戦場は先ほどまでの喧騒を忘れ、皆が遠巻きにコッカトリスの動きを注意深く見守っている。
やがて、コッカトリスが嘴で雛ポミモスを自身から離した。そして再びミディアをじっと見つめる。
風の精霊が呟く。
『この子を……』
「ミディア。そいつは、この子をよろしくって言ってるみたいだぞ」
ミディアは跪き、ポミモスを両手でそっと拾い上げる。しっかりとコッカトリスを見据え、大きく頷いた。
コッカトリスは羽ばたいて、空へと帰っていった。
『あの親、泣いてたねぇ。魔物の気持ちはよく分かんないわ』
……それをお前が言うのか。って、心を読まれたらマズイな。
鳥の魔物とのやり取りをぼうっと眺めていたキヴリは、かつて主だった石像を見遣り、溜息を吐いて呟く。
「弱い者を狙い、あげく魔物により石にされてしまう。……我が主はそんな間抜けではないはずだ。あんなもの、主だとは認めん」
リエムをチラリと見た後、キヴリは戦場の端まで聴こえる大きな声で叫ぶ。
「主は死んだ! 報酬はないものと思え! 各々、さっさと国へ帰れ! 戦は終わりだ!」
傭兵たちから悲痛な叫びが生まれる。
そして皆、文句を言いながら北へと歩き出す。中には騎士団の面々にここでの仕事はあるかと尋ねる者まで出現する始末。

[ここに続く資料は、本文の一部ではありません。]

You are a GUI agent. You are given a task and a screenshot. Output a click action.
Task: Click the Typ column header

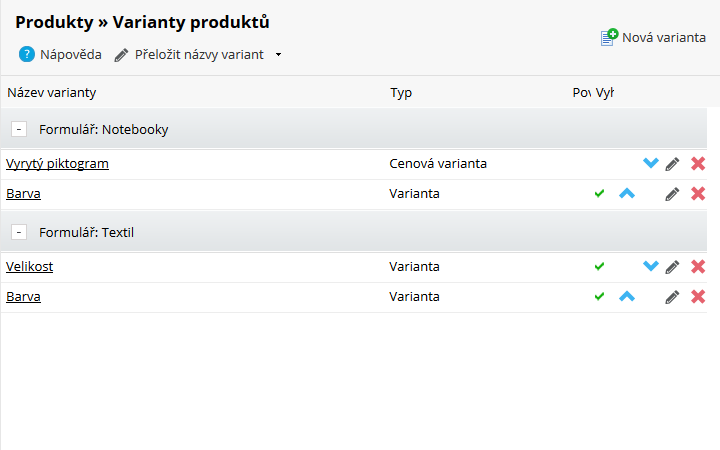pyautogui.click(x=401, y=93)
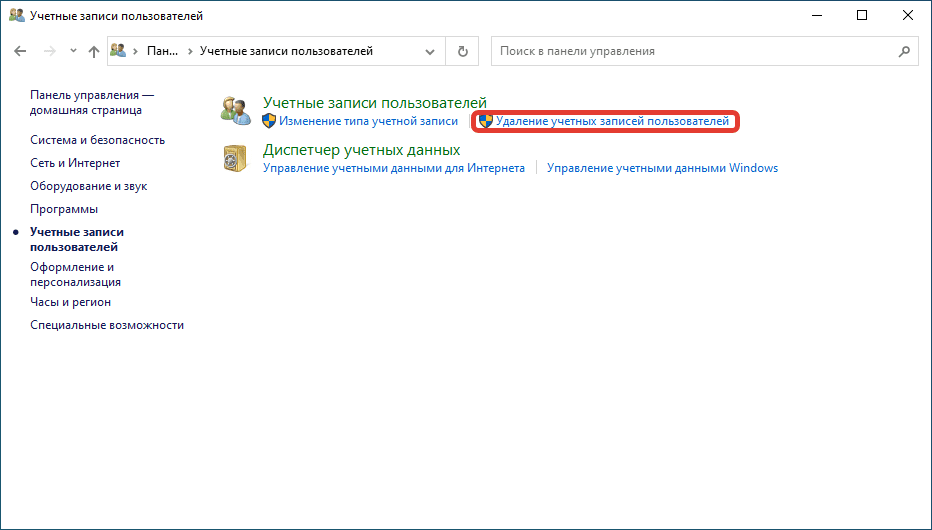This screenshot has height=530, width=932.
Task: Click the User Accounts category icon
Action: [x=235, y=111]
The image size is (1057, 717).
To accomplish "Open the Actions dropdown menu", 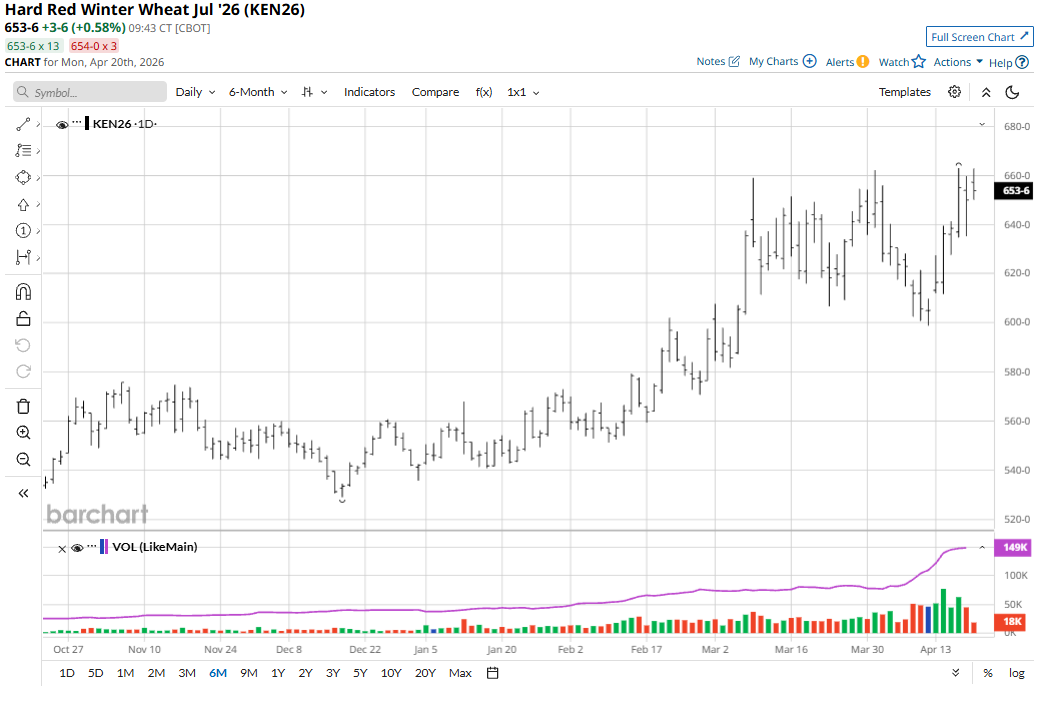I will click(x=958, y=62).
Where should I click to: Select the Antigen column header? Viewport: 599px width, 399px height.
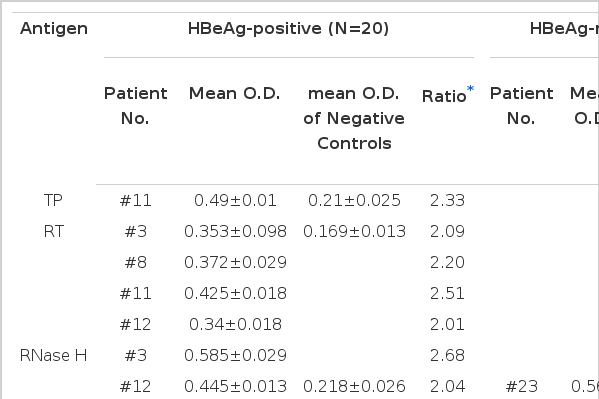coord(54,29)
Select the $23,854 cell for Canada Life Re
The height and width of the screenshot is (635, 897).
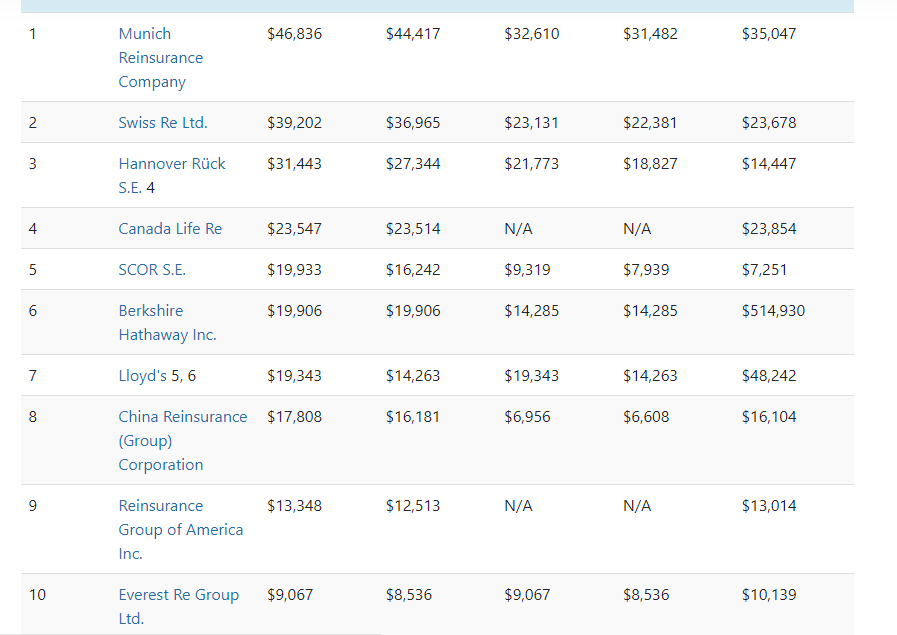pos(769,229)
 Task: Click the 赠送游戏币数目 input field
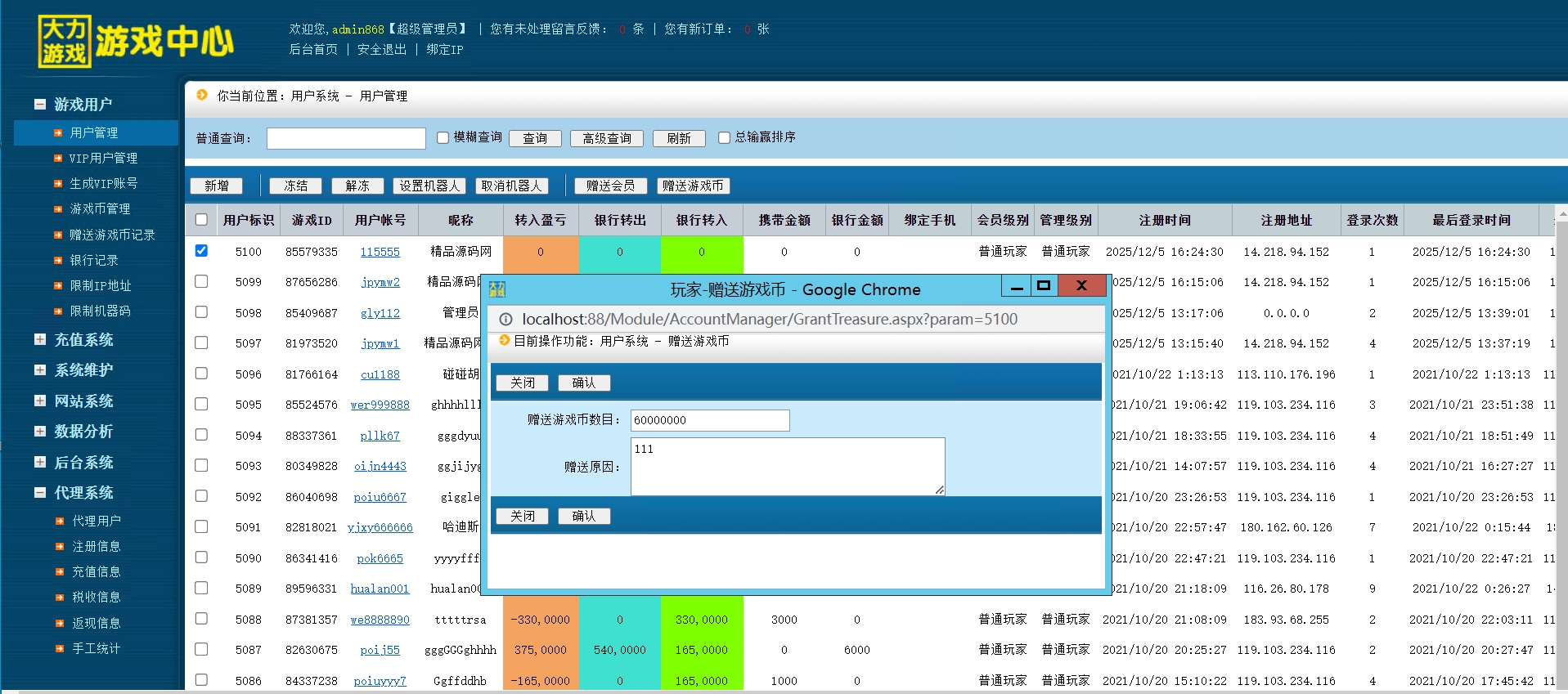pos(709,420)
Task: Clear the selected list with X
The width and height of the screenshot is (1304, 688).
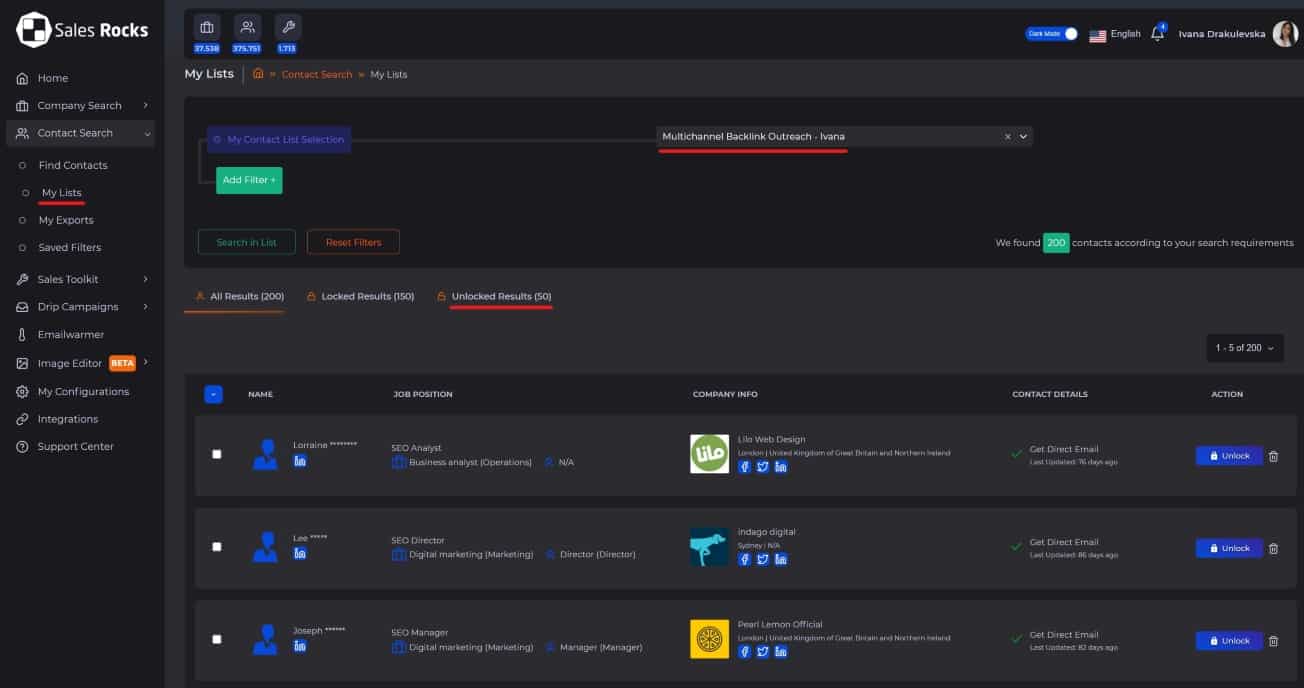Action: click(1007, 137)
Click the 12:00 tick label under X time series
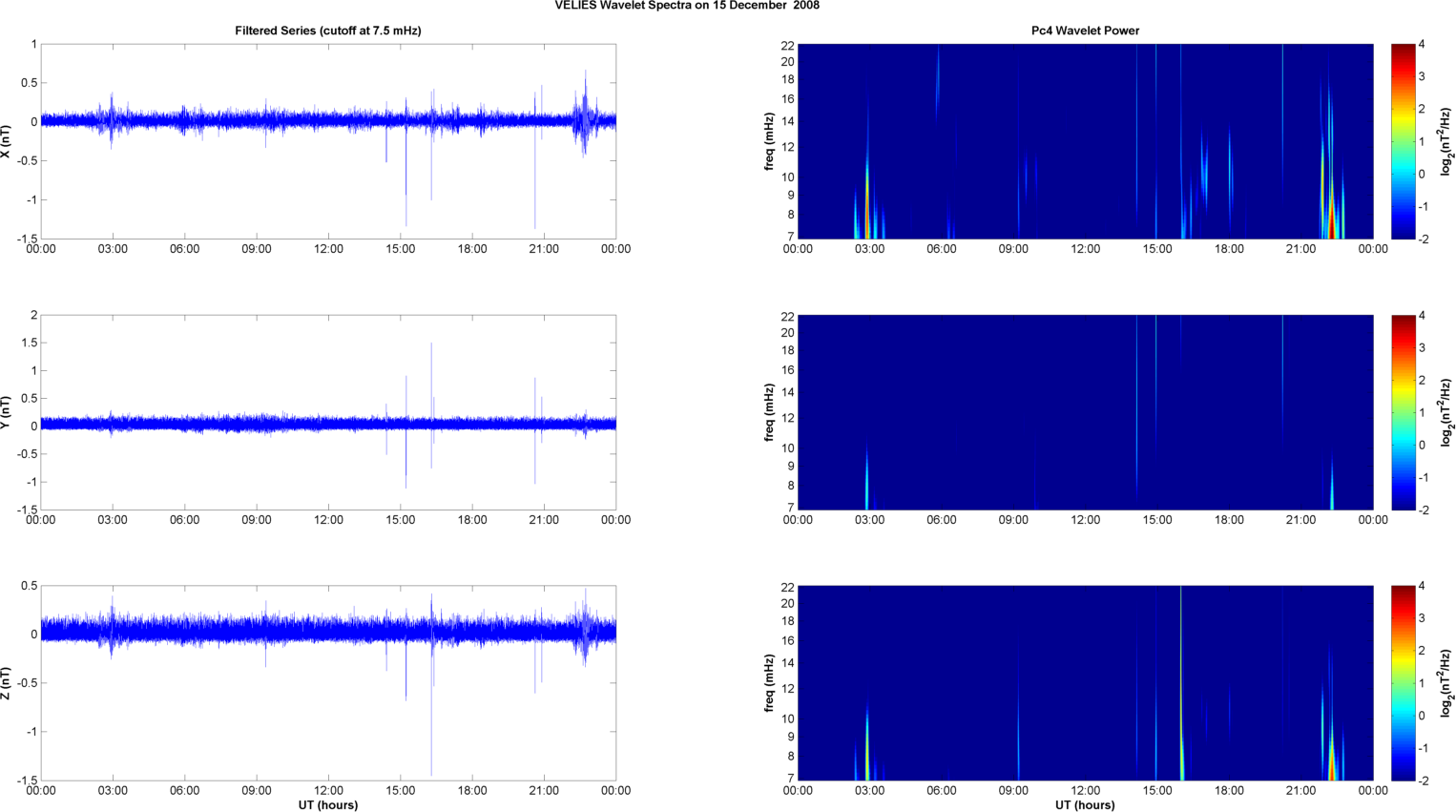The image size is (1456, 812). coord(328,249)
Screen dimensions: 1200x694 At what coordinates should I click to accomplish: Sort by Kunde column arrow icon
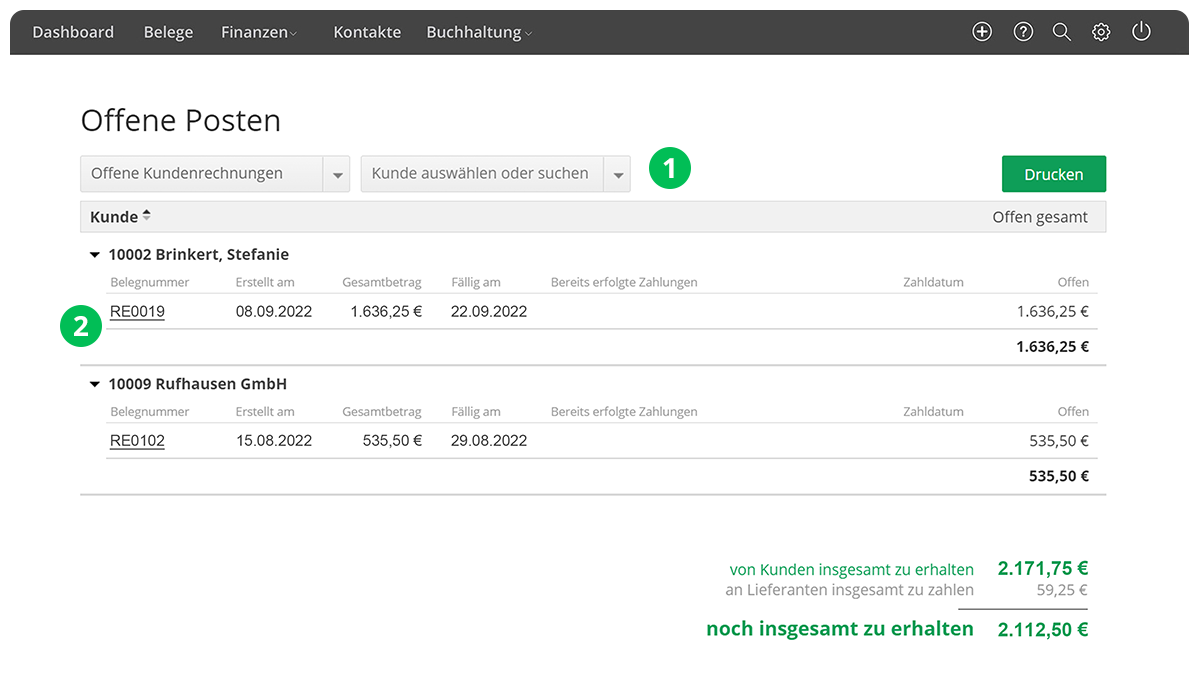click(x=147, y=216)
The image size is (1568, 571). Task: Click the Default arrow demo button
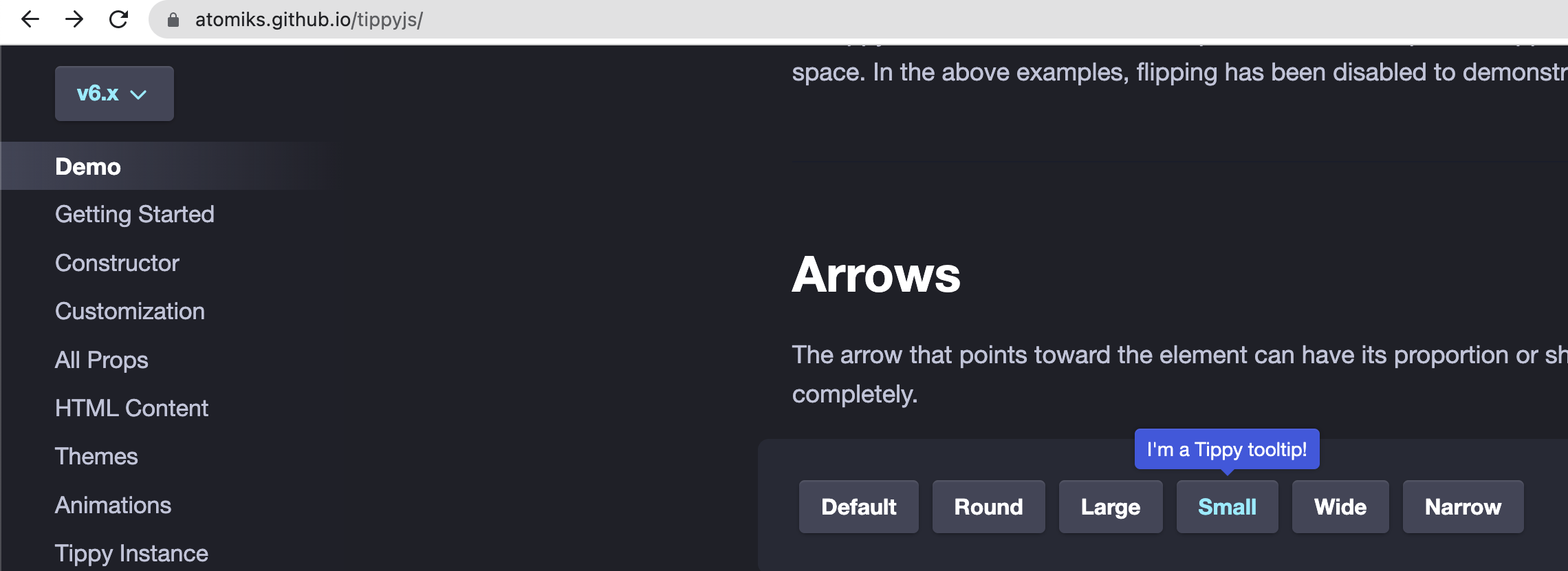pos(858,507)
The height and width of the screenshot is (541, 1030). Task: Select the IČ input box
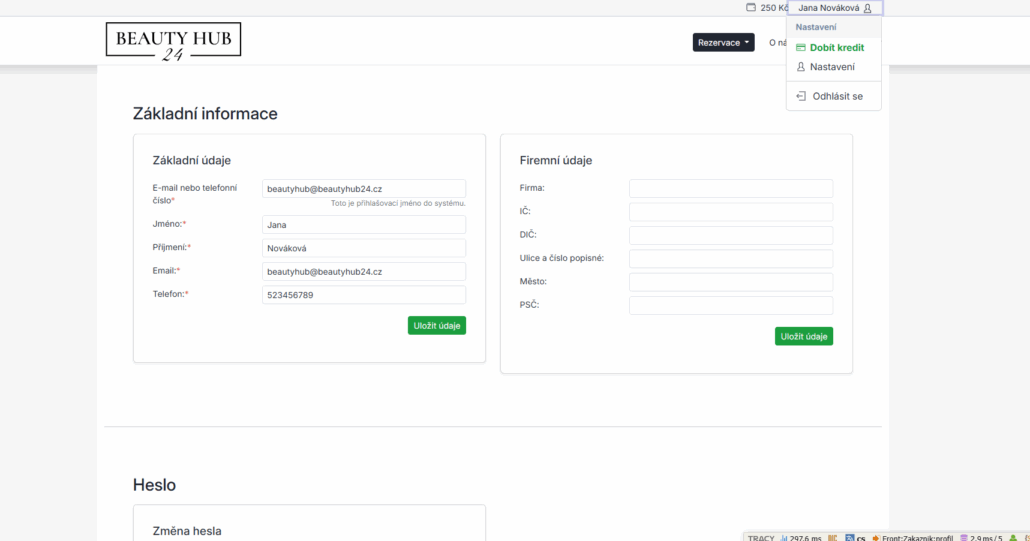[x=730, y=212]
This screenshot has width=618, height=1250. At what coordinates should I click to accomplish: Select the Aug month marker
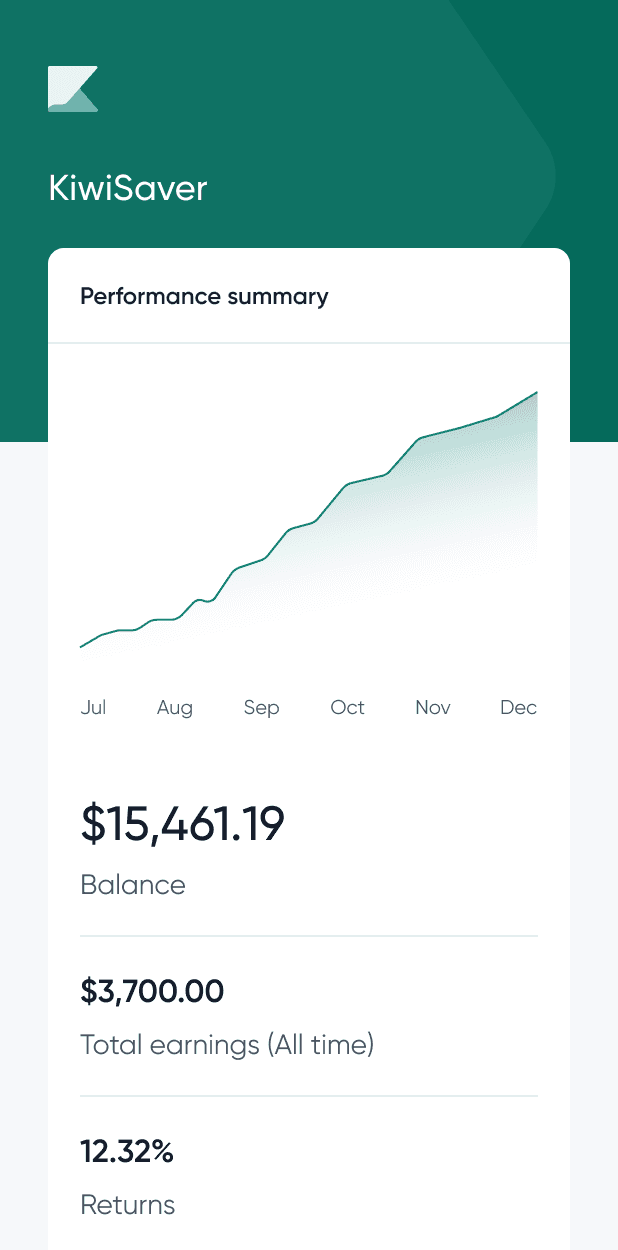click(x=175, y=708)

リエムが、とっとと帰るために歩き出したキヴリを呼び止める。
「なぁ、悪の国王は誰の指示で動いてたんだ? 傭兵を雇ったところで、屍人が全滅したらおれたちに敵わないなんてこと、初めから分かってただろ」
キヴリは面倒くさそうに振り返り、ひとこと言い放った。
「知らん!!」
あからさまにガッカリするリエムの横に、茂とミディアがやって来た。ミディアの両手に包まれているポミモスを見て、キヴリが微かに笑みを浮かべた。
「その魔物の子、育てるのか?」
「うん。育てる」
「そうか。まぁ、……大切に、してやれよ」
そう言って踵を返し、戦士キヴリは去って行った。
ミディアがポミモスの頭を優しく撫でながら言う。